(EXERCISE BRIEF): Can you lay out everything from the first of these lines down to the line containing "[x=163, y=235]", both included, as a numbered list, skipping blank lines and leaving the pictures out?

Dataset records

----

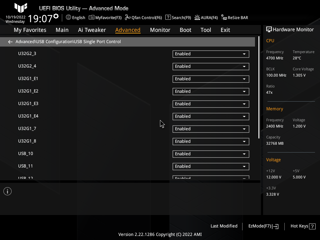320x240 pixels.
Task: Open the ReSize BAR feature
Action: (x=234, y=18)
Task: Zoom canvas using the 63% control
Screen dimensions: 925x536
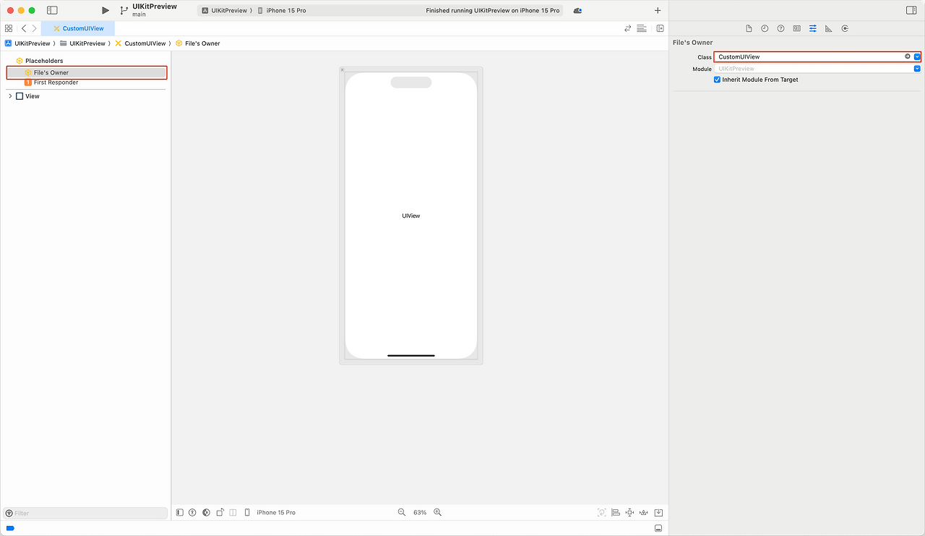Action: point(419,512)
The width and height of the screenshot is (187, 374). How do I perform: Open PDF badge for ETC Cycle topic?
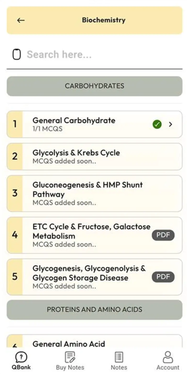[x=163, y=235]
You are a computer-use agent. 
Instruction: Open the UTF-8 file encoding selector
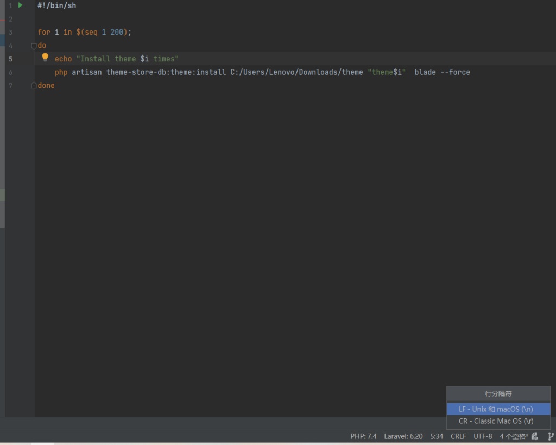tap(483, 436)
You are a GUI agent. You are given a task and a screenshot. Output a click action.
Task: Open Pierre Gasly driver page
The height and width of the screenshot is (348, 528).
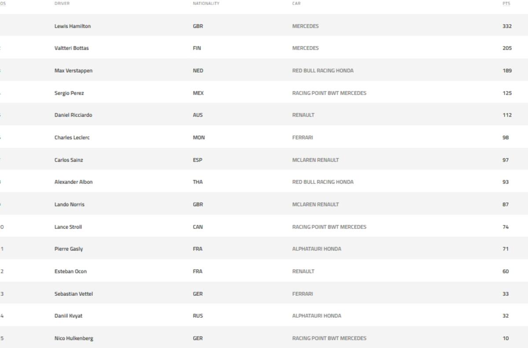pyautogui.click(x=69, y=249)
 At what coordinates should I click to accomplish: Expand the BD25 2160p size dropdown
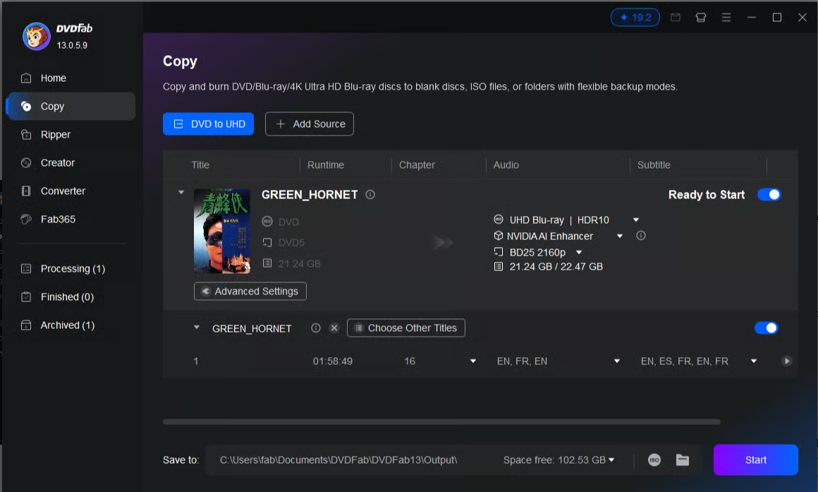pyautogui.click(x=579, y=253)
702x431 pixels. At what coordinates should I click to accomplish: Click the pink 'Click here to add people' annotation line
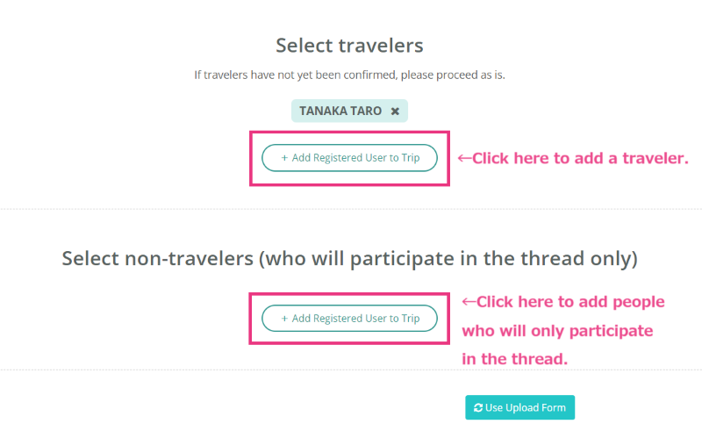[x=570, y=302]
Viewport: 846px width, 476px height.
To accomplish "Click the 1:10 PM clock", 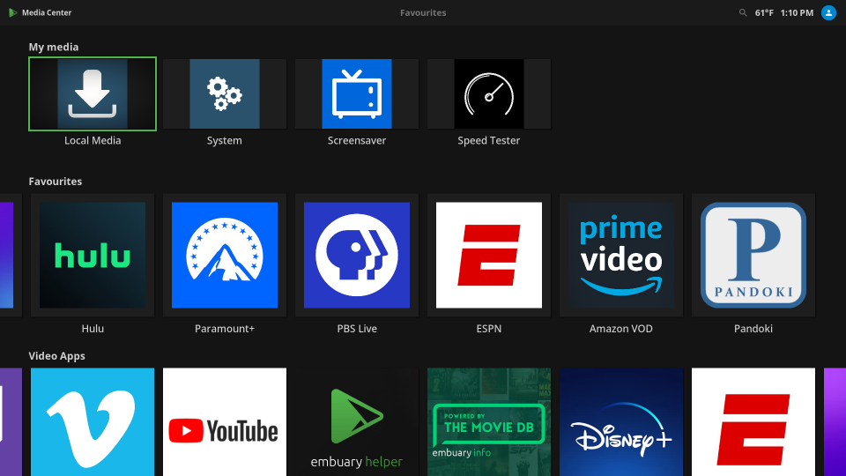I will pyautogui.click(x=797, y=13).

----

(RESPONSE TO THE TASK):
1. 320x240 pixels.
2. Task: Open the ReSize BAR feature
3. Action: (x=234, y=18)
4. Task: Zoom canvas using the 63% control
5. Screen dimensions: 925x536
6. Action: point(419,512)
7. The width and height of the screenshot is (187, 374). How do I perform: Open PDF badge for ETC Cycle topic?
8. [x=163, y=235]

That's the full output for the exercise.